Aconchega o corpo à manta de xadrez vermelho e apoia o cotovelo no parapeito da janela. Com a palma da mão segura a cabeça cansada e suspira por algo inexistente. Sonhado. Talvez mesmo sem sentido, inusitado.
Bebe mais um golo do chá de lúcia lima quente. O líquido percorre-lhe o corpo frio. Como o frio que está lá fora. O seu corpo é frio, admite triste. Belisca-o sem medo. Nada. Não sente dor. Já há muito que se tornara insensível.

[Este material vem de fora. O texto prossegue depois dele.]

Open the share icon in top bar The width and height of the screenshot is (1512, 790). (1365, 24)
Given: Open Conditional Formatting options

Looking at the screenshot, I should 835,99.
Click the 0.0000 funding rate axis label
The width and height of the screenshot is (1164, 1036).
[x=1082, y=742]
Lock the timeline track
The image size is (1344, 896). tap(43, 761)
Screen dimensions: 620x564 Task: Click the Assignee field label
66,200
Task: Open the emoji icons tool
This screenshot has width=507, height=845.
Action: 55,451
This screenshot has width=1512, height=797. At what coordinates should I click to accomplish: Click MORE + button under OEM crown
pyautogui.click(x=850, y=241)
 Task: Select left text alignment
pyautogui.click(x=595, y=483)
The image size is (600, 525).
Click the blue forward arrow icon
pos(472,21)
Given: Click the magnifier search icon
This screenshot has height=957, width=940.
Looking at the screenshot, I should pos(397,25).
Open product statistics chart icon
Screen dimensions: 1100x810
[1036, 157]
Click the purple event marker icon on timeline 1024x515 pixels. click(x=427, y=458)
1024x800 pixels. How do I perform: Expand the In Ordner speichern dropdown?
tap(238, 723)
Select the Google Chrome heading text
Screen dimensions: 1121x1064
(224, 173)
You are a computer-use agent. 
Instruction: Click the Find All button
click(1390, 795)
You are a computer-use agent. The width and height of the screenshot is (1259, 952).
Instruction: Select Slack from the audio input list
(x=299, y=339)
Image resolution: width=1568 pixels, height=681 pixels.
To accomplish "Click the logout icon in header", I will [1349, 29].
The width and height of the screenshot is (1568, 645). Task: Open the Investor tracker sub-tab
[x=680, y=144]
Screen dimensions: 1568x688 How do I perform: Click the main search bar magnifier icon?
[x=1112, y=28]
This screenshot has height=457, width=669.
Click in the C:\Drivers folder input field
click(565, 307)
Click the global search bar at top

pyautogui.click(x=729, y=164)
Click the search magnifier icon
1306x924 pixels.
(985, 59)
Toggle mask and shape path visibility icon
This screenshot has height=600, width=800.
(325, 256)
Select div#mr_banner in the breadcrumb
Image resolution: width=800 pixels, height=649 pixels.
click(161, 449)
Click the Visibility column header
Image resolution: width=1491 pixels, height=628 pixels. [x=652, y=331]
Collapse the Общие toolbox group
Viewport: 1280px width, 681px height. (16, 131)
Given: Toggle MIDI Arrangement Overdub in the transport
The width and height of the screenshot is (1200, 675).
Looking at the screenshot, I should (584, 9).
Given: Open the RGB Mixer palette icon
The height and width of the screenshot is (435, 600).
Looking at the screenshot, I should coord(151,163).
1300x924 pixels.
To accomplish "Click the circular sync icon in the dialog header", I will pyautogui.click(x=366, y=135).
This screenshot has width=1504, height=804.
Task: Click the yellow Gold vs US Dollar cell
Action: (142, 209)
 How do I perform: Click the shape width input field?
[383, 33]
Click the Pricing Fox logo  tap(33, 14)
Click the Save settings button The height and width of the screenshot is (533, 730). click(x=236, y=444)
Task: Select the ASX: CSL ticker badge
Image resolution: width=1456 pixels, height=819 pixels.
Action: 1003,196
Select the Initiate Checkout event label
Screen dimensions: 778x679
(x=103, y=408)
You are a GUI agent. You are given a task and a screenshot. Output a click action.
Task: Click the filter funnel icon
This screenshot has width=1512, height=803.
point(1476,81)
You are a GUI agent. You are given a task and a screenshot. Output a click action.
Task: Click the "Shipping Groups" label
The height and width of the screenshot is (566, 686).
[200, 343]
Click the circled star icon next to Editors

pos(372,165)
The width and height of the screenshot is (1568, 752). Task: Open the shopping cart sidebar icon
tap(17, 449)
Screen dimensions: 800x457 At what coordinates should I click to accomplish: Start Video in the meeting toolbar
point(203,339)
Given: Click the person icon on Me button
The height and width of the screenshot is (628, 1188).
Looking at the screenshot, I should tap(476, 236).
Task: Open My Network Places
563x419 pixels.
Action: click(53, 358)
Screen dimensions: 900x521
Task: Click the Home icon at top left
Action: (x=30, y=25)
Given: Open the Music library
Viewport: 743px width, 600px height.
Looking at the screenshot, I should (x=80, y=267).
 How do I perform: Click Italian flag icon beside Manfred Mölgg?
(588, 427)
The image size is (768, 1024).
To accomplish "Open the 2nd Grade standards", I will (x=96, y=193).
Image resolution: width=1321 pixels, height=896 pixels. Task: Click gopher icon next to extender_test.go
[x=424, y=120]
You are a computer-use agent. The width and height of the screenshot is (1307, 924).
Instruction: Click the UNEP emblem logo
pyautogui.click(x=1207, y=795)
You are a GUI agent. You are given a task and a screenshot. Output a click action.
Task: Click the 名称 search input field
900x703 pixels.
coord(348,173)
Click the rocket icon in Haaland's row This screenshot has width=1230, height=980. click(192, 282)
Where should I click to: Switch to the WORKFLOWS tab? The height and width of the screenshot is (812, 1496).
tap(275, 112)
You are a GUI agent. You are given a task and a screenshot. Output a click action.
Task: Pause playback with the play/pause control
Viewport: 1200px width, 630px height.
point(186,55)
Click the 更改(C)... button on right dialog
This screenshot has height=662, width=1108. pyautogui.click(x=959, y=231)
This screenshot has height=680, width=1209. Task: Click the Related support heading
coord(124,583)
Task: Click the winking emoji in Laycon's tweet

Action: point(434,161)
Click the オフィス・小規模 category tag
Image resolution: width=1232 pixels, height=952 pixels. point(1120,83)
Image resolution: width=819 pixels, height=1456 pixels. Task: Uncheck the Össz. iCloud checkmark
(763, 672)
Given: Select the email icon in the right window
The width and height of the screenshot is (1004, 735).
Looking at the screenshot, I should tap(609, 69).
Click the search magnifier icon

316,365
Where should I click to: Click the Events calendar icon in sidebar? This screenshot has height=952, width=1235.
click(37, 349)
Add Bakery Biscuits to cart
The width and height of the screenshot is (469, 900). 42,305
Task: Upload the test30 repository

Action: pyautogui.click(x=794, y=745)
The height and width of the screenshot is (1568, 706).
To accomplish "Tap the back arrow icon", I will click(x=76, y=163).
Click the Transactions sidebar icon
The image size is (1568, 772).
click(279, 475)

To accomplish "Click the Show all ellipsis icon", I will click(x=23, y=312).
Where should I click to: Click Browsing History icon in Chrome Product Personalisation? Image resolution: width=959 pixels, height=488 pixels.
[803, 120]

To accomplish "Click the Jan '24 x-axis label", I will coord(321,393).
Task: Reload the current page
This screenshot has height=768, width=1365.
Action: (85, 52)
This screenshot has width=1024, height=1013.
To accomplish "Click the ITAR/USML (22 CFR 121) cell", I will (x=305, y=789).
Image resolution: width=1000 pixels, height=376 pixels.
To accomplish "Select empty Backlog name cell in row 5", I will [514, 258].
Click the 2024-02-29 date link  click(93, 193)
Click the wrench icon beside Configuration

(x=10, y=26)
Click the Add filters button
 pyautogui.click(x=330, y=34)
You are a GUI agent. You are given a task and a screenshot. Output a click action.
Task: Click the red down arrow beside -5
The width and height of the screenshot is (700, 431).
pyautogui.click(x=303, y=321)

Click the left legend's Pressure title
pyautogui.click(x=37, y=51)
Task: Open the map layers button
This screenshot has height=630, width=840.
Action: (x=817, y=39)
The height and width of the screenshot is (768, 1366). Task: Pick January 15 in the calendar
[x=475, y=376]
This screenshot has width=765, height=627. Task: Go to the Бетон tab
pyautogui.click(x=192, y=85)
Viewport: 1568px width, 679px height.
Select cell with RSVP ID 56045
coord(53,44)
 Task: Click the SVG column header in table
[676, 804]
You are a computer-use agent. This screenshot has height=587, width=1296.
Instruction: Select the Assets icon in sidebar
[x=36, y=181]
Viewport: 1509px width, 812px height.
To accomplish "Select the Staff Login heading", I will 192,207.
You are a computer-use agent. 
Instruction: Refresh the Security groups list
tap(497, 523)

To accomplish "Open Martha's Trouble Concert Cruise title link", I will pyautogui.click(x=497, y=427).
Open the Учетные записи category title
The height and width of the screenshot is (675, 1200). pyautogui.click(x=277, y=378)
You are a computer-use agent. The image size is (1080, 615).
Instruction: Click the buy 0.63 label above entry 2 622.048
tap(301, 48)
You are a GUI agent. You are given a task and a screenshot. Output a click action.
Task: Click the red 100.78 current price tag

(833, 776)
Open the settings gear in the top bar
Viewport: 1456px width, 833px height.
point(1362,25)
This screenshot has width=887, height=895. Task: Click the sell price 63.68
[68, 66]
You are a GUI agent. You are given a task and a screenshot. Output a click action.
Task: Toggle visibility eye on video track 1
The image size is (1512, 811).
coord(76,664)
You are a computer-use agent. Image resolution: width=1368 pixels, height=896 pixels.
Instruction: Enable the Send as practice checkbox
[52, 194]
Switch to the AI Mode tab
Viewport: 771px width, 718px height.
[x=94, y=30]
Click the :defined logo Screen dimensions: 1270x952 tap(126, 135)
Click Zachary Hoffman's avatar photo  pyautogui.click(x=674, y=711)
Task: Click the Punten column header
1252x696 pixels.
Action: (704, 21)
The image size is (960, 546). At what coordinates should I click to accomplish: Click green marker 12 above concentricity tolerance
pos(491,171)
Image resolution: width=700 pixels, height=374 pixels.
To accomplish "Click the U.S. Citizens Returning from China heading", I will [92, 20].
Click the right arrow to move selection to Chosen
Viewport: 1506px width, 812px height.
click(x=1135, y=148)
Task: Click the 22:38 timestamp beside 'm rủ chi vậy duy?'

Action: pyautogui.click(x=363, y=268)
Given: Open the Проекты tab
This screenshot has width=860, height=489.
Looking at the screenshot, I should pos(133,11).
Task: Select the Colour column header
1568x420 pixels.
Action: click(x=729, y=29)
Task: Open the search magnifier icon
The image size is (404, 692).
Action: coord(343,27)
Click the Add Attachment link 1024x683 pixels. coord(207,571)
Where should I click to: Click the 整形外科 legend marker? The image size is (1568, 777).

Recosta-se para trás no cadeirão velho de tecido de flores e contempla o céu virgem azul claro da janela. Depois o tecto da cabana atravessado por uma viga escura de madeira onde uma teia de aranha envolve o candeeiro de ferro suspenso. Também assim está ela. Pendurada por fios, frágeis e transparentes, de loucura, de irritação e medo. Teias de indecisão, que a estrangulam em segredo. Como a viga robusta que sustenta a cabana, o seu tronco sustenta a sua alma quando vagueia perdida por entre outros corpos na rua. Há dias em que não dorme, com medo da desilusão de acordar. Os sonhos viciam. Não se quer questionar. Abana a cabeça em sonolência e nega tudo o que quer evitar.
A vida não é uma história de amor, e por isso ela prefere não contar.